Lisboa, 08 mai 2019 (Lusa) -- O administrador da REN Gonçalo Morais Soares afirmou hoje que o reforço do investimento no primeiro trimestre "é sinal do que vai acontecer no resto do ano", tendo sido impulsionado pela construção no cabo submarino do projeto 'Windfloat'.

Num encontro com jornalistas, o administrador financeiro da REN adiantou que foram investidos 1,2 milhões de euros até março no cabo submarino para ligar o 'Windfloat', o primeiro parque eólico flutuante, à rede elétrica.

A REN contará com uma verba de 30 milhões de euros "tendo em vista a construção do cabo submarino de ligação à rede da central eólica 'offshore' (Windfloat), na zona piloto de Viana do Castelo", segundo anunciou em março o Governo.

Em causa está um projeto de uma central eólica 'offshore' (no mar), em Viana do Castelo, orçado em 125 milhões de euros, coordenado pela EDP, através da EDP Renováveis, e que integra o parceiro tecnológico Principle Power, a Repsol, a capital de risco Portugal Ventures e a metalúrgica A. Silva Matos.

Até março, o investimento ('capex') da REN aumentou 2,9 milhões de euros, para 16,8 milhões de euros, o que "é sinal do que vai acontecer no resto do ano", segundo Gonçalo Morais Soares.

Os lucros da REN -- Redes Energéticas Nacionais subiram 1,3% no primeiro trimestre deste ano, face ao período homólogo, atingindo os 13,2 milhões de euros, adiantou a companhia em comunicado à Comissão do Mercado de Valores Mobiliários (CMVM).

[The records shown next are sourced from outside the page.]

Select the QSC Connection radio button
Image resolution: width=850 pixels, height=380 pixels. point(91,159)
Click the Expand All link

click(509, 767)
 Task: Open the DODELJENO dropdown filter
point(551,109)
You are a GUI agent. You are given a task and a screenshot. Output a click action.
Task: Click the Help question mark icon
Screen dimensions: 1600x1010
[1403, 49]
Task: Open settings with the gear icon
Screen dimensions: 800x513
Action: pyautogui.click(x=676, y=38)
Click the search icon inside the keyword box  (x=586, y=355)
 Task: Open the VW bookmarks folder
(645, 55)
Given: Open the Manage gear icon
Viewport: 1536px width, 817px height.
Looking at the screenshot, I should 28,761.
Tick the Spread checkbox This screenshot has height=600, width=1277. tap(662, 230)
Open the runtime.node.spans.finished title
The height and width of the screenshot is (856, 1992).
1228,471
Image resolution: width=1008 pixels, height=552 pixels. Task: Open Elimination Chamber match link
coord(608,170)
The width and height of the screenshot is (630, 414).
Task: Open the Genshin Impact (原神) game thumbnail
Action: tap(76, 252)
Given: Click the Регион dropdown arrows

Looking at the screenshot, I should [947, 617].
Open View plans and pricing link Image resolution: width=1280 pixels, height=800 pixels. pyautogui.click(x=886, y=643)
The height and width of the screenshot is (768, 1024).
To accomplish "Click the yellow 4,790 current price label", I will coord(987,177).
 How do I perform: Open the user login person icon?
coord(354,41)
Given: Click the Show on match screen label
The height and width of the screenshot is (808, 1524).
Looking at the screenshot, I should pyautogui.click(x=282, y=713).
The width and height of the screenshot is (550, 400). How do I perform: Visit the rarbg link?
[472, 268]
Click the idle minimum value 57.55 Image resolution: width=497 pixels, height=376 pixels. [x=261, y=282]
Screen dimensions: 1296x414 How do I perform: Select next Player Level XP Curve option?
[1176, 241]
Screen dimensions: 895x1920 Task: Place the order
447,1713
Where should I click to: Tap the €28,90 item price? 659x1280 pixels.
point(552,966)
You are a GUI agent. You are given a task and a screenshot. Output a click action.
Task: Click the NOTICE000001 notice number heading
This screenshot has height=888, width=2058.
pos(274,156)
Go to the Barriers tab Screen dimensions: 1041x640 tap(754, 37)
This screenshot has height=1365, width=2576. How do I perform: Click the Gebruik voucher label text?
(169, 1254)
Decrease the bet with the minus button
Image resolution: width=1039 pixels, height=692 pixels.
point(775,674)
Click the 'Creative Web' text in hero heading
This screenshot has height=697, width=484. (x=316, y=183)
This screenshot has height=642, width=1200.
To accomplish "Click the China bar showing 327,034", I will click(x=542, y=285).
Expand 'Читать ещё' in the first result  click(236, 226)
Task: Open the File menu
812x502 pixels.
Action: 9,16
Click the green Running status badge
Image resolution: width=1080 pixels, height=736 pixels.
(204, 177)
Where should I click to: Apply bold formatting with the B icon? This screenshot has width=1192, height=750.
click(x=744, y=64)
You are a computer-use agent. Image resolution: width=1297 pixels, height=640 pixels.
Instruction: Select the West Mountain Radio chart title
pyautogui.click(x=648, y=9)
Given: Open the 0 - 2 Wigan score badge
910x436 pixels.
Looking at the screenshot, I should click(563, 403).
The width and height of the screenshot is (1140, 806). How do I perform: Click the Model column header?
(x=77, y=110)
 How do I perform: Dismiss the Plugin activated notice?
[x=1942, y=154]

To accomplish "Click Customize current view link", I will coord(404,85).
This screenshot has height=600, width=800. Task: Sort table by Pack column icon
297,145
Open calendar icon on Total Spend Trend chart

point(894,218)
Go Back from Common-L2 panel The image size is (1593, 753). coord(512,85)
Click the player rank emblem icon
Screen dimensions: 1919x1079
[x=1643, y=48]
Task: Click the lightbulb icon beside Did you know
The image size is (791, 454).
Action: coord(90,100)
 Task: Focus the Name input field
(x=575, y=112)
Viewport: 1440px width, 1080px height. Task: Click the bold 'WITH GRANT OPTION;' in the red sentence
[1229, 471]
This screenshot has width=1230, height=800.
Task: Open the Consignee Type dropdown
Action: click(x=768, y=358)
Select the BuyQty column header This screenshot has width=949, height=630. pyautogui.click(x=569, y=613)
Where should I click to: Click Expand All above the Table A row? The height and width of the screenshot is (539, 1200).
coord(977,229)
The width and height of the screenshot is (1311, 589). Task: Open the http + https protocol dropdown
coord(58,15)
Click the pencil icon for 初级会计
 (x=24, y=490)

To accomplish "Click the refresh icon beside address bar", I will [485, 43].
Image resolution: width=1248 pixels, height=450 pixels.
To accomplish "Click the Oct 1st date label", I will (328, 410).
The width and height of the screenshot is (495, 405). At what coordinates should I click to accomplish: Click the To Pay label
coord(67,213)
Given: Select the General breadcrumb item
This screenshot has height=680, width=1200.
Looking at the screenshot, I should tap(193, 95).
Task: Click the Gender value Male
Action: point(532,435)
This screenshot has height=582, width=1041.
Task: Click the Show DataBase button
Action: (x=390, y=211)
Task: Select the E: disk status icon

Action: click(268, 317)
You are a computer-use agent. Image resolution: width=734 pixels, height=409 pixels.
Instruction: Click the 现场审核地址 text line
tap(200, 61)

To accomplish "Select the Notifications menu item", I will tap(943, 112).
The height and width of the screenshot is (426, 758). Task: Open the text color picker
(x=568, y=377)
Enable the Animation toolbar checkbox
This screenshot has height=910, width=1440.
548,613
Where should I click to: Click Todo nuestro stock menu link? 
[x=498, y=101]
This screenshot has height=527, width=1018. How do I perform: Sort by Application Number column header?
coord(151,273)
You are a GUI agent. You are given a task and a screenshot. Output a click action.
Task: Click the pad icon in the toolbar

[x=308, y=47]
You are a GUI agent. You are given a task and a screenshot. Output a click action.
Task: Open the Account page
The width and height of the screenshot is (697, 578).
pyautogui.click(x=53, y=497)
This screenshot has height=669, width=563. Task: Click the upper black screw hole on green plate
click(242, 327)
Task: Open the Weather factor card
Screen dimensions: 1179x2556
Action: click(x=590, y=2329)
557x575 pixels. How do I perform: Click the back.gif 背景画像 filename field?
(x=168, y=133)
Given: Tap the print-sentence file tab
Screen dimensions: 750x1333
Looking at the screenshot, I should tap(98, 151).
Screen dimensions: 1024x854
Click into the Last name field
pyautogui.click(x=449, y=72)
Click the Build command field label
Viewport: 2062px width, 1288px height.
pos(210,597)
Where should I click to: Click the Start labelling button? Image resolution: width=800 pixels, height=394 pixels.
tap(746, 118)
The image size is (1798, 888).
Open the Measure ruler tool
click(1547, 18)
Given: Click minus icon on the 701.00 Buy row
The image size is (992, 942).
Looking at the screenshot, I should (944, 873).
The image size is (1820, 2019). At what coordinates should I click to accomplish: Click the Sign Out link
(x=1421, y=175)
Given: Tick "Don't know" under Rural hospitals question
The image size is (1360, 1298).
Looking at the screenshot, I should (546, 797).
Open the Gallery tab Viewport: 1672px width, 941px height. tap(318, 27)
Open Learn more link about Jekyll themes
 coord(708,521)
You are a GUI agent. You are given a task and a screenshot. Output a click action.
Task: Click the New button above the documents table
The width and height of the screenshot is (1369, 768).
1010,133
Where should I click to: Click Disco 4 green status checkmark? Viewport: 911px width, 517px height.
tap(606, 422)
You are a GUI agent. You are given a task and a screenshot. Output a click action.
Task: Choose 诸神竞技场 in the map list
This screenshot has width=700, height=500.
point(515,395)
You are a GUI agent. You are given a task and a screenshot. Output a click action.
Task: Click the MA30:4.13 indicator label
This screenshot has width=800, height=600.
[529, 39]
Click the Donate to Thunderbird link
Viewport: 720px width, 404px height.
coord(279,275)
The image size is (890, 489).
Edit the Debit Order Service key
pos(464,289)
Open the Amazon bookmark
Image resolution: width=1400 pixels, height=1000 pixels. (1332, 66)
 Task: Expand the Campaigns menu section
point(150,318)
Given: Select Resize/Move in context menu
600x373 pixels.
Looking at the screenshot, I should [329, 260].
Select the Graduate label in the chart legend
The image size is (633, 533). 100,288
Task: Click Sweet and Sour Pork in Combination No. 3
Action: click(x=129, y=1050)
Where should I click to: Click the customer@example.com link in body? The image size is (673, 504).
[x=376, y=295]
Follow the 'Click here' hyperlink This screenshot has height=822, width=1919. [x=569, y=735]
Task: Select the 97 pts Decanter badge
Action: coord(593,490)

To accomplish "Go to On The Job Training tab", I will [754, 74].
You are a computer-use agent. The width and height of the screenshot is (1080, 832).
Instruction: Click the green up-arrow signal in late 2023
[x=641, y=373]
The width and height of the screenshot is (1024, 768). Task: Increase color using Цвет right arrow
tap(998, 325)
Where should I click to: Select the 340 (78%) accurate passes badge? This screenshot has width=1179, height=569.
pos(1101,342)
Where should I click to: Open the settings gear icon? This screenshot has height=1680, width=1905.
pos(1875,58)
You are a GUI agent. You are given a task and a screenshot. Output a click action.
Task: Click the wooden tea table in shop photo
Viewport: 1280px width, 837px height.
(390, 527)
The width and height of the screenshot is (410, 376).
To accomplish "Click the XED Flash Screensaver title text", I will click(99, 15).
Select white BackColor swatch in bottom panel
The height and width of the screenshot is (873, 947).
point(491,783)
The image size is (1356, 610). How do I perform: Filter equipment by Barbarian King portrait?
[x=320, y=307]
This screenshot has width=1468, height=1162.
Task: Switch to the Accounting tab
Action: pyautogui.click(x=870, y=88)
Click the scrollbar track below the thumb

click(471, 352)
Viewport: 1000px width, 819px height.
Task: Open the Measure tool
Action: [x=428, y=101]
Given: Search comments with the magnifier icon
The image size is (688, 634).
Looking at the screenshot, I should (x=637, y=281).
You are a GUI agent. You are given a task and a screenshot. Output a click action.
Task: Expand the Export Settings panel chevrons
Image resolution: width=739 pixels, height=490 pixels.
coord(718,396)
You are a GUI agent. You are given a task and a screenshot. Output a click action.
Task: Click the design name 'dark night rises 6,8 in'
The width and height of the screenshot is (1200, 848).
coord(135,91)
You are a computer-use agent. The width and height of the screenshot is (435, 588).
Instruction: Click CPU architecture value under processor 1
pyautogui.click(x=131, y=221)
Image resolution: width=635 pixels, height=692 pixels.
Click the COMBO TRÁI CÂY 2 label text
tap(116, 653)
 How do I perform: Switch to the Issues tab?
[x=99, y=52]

O EBITDA (lucros antes de juros, impostos, depreciação e amortização) nos primeiros três meses foi de 125,3 milhões de euros, "um ligeiro decréscimo de 2,4% relativo ao mesmo período do ano passado, explicado sobretudo pela diminuição da remuneração dos ativos", segundo uma outra nota enviada pela empresa liderada por Rodrigo Costa.

"Esta descida foi, no entanto, compensada pelo aumento do EBITDA da área de distribuição de Gás Natural (Portgás)" e por uma melhoria da eficiência, "traduzida numa redução dos custos da empresa em cerca de 3,1% face a 2018", refere.

Ainda assim, o resultado líquido manteve-se estável, "refletindo melhores resultados financeiros" que atingiram 15,5 milhões de euros negativos, uma melhoria de 6,8%, de acordo com o grupo.